Word and element locating data
= = = = =
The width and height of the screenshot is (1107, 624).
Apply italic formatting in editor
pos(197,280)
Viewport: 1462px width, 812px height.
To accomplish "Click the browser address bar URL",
= = = = =
▶ _Your task_
Reproduce the listing with each "height" switched to "vertical extent", keeping every other word unchanged.

▶ _The result_
The width and vertical extent of the screenshot is (1107, 624).
Apply italic formatting in editor
pos(197,280)
Viewport: 1462px width, 812px vertical extent.
To accomplish "Click the browser address bar URL",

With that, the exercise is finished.